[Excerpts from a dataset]
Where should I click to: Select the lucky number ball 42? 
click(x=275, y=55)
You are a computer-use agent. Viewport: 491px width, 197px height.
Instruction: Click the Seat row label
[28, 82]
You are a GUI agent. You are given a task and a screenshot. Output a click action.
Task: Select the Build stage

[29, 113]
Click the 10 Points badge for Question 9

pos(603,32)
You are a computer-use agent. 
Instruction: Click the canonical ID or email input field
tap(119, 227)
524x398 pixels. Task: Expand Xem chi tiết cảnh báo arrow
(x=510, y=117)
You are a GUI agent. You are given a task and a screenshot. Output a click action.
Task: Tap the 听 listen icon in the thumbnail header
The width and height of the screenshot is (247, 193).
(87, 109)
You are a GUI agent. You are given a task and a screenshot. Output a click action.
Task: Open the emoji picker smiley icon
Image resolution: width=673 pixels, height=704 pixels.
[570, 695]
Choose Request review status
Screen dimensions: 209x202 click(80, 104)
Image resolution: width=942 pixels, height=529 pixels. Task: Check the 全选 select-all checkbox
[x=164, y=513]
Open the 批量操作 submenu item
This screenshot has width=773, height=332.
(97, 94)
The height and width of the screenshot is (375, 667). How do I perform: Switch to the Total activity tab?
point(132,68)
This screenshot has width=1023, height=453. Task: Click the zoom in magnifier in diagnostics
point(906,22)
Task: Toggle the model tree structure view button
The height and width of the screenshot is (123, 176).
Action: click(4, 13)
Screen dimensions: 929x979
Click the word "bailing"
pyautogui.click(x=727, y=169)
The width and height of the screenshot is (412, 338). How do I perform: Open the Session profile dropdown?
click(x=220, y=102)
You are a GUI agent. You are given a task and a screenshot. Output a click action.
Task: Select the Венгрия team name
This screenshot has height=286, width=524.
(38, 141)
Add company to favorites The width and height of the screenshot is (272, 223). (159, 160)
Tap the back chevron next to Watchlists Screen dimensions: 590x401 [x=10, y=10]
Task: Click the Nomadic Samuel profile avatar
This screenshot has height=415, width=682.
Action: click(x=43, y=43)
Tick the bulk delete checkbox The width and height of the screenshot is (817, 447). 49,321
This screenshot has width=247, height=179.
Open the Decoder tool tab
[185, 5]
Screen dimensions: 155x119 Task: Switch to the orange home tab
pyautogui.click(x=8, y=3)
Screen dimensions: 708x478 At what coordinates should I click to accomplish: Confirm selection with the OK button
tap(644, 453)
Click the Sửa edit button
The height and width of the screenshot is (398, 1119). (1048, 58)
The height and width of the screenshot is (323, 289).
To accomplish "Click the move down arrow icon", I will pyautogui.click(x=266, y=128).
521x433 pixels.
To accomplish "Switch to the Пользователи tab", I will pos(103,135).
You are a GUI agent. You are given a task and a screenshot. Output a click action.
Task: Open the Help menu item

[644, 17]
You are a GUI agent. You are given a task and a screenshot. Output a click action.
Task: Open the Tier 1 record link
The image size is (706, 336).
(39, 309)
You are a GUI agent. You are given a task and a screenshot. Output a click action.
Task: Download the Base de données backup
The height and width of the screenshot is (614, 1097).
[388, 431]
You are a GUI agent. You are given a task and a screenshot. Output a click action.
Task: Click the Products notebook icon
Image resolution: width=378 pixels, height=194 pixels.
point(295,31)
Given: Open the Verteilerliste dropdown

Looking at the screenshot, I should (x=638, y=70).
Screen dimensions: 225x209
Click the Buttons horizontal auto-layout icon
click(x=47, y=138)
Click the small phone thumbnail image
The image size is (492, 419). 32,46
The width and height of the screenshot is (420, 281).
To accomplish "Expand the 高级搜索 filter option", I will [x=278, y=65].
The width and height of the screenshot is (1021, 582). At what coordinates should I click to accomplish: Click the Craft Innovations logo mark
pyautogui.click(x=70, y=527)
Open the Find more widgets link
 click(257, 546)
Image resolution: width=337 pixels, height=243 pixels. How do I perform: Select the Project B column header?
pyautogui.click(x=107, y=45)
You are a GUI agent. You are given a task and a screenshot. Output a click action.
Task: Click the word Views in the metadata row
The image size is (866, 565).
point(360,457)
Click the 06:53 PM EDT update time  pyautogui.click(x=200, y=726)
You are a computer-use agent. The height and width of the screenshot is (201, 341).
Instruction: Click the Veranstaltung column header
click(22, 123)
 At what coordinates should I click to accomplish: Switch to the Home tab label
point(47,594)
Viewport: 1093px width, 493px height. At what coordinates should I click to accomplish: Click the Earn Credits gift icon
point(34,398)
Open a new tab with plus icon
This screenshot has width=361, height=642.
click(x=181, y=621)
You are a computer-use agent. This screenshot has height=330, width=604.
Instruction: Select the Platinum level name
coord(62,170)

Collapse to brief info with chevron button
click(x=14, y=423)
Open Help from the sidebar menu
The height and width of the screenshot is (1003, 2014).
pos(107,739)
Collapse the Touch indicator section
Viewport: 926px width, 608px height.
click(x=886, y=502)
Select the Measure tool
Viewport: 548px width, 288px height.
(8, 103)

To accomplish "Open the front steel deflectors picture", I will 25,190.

Exercise | Word for word, transcribe all of the entries shown above.

Solution to the exercise |
Where should I click to: Select the lucky number ball 42? 
click(x=275, y=55)
You are a computer-use agent. Viewport: 491px width, 197px height.
Instruction: Click the Seat row label
[28, 82]
You are a GUI agent. You are given a task and a screenshot. Output a click action.
Task: Select the Build stage

[29, 113]
Click the 10 Points badge for Question 9

pos(603,32)
You are a computer-use agent. 
Instruction: Click the canonical ID or email input field
tap(119, 227)
524x398 pixels. Task: Expand Xem chi tiết cảnh báo arrow
(x=510, y=117)
You are a GUI agent. You are given a task and a screenshot. Output a click action.
Task: Tap the 听 listen icon in the thumbnail header
The width and height of the screenshot is (247, 193).
(87, 109)
You are a GUI agent. You are given a task and a screenshot. Output a click action.
Task: Open the emoji picker smiley icon
Image resolution: width=673 pixels, height=704 pixels.
[570, 695]
Choose Request review status
Screen dimensions: 209x202 click(80, 104)
Image resolution: width=942 pixels, height=529 pixels. Task: Check the 全选 select-all checkbox
[x=164, y=513]
Open the 批量操作 submenu item
This screenshot has width=773, height=332.
(97, 94)
The height and width of the screenshot is (375, 667). How do I perform: Switch to the Total activity tab?
point(132,68)
This screenshot has width=1023, height=453. Task: Click the zoom in magnifier in diagnostics
point(906,22)
Task: Toggle the model tree structure view button
The height and width of the screenshot is (123, 176).
Action: click(4, 13)
Screen dimensions: 929x979
Click the word "bailing"
pyautogui.click(x=727, y=169)
The width and height of the screenshot is (412, 338). How do I perform: Open the Session profile dropdown?
click(x=220, y=102)
You are a GUI agent. You are given a task and a screenshot. Output a click action.
Task: Select the Венгрия team name
This screenshot has height=286, width=524.
(38, 141)
Add company to favorites The width and height of the screenshot is (272, 223). (159, 160)
Tap the back chevron next to Watchlists Screen dimensions: 590x401 [x=10, y=10]
Task: Click the Nomadic Samuel profile avatar
This screenshot has height=415, width=682.
Action: click(x=43, y=43)
Tick the bulk delete checkbox The width and height of the screenshot is (817, 447). 49,321
This screenshot has width=247, height=179.
Open the Decoder tool tab
[185, 5]
Screen dimensions: 155x119 Task: Switch to the orange home tab
pyautogui.click(x=8, y=3)
Screen dimensions: 708x478 At what coordinates should I click to accomplish: Confirm selection with the OK button
tap(644, 453)
Click the Sửa edit button
The height and width of the screenshot is (398, 1119). (1048, 58)
The height and width of the screenshot is (323, 289).
To accomplish "Click the move down arrow icon", I will pyautogui.click(x=266, y=128).
521x433 pixels.
To accomplish "Switch to the Пользователи tab", I will pos(103,135).
You are a GUI agent. You are given a task and a screenshot. Output a click action.
Task: Open the Help menu item

[644, 17]
You are a GUI agent. You are given a task and a screenshot. Output a click action.
Task: Open the Tier 1 record link
The image size is (706, 336).
(39, 309)
You are a GUI agent. You are given a task and a screenshot. Output a click action.
Task: Download the Base de données backup
The height and width of the screenshot is (614, 1097).
[388, 431]
You are a GUI agent. You are given a task and a screenshot. Output a click action.
Task: Click the Products notebook icon
Image resolution: width=378 pixels, height=194 pixels.
point(295,31)
Given: Open the Verteilerliste dropdown

Looking at the screenshot, I should (x=638, y=70).
Screen dimensions: 225x209
Click the Buttons horizontal auto-layout icon
click(x=47, y=138)
Click the small phone thumbnail image
The image size is (492, 419). 32,46
The width and height of the screenshot is (420, 281).
To accomplish "Expand the 高级搜索 filter option", I will [x=278, y=65].
The width and height of the screenshot is (1021, 582). At what coordinates should I click to accomplish: Click the Craft Innovations logo mark
pyautogui.click(x=70, y=527)
Open the Find more widgets link
 click(257, 546)
Image resolution: width=337 pixels, height=243 pixels. How do I perform: Select the Project B column header?
pyautogui.click(x=107, y=45)
You are a GUI agent. You are given a task and a screenshot. Output a click action.
Task: Click the word Views in the metadata row
The image size is (866, 565).
point(360,457)
Click the 06:53 PM EDT update time  pyautogui.click(x=200, y=726)
You are a computer-use agent. The height and width of the screenshot is (201, 341).
Instruction: Click the Veranstaltung column header
click(22, 123)
 At what coordinates should I click to accomplish: Switch to the Home tab label
point(47,594)
Viewport: 1093px width, 493px height. At what coordinates should I click to accomplish: Click the Earn Credits gift icon
point(34,398)
Open a new tab with plus icon
This screenshot has width=361, height=642.
click(x=181, y=621)
You are a computer-use agent. This screenshot has height=330, width=604.
Instruction: Select the Platinum level name
coord(62,170)

Collapse to brief info with chevron button
click(x=14, y=423)
Open Help from the sidebar menu
The height and width of the screenshot is (1003, 2014).
pos(107,739)
Collapse the Touch indicator section
Viewport: 926px width, 608px height.
click(x=886, y=502)
Select the Measure tool
Viewport: 548px width, 288px height.
(8, 103)

To accomplish "Open the front steel deflectors picture", I will 25,190.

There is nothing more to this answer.